» Task directions
Which lines of the records below contain the word "agent"? Report each of them in full.

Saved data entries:

↓↓↓

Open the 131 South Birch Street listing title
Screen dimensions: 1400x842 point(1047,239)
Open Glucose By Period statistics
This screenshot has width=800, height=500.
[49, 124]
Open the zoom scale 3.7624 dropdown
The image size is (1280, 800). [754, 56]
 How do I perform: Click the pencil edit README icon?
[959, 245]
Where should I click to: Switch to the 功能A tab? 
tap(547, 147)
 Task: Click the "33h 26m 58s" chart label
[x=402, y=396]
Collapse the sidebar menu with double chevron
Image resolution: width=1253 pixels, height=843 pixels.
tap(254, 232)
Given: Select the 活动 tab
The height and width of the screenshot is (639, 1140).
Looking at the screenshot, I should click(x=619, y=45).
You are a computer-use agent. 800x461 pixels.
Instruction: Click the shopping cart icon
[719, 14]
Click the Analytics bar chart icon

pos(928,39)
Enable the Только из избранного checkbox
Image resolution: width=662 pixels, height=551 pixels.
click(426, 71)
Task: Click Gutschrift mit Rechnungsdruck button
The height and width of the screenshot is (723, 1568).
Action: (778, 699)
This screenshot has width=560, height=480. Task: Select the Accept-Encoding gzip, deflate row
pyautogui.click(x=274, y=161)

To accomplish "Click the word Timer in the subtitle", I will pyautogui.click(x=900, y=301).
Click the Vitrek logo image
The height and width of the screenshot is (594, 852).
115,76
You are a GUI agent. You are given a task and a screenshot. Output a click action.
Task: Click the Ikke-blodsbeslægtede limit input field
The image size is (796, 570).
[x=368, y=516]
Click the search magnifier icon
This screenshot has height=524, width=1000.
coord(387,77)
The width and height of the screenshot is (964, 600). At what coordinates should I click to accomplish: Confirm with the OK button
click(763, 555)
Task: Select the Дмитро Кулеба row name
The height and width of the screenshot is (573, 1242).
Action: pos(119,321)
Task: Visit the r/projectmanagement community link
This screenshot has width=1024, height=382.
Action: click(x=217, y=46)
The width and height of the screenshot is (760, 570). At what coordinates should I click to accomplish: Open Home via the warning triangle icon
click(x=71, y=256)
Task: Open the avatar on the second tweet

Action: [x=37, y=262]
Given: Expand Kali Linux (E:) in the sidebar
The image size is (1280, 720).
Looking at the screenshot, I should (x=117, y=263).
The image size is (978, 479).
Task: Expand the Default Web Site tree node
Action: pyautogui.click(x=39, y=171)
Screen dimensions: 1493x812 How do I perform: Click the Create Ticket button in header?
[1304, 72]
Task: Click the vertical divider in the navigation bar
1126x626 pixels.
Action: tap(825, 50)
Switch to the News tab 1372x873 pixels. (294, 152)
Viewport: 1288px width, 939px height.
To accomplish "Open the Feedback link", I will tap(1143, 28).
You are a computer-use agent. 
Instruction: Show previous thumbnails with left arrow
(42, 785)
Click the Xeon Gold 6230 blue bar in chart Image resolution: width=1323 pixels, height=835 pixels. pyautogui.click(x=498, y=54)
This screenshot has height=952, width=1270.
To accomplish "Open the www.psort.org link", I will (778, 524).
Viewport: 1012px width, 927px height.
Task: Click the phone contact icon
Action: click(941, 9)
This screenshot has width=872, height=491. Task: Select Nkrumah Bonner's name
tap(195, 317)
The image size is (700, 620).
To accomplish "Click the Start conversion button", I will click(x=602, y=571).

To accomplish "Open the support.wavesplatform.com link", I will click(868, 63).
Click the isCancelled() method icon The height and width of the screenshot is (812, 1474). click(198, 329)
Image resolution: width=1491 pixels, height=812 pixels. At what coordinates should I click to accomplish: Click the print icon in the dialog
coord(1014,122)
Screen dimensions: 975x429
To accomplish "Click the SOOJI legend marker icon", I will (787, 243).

↑↑↑

» Exercise result
You are a computer-use agent. 800x461 pixels.
You are a GUI agent. You are given a task and a screenshot. Output a click action.
You are a computer-use agent. 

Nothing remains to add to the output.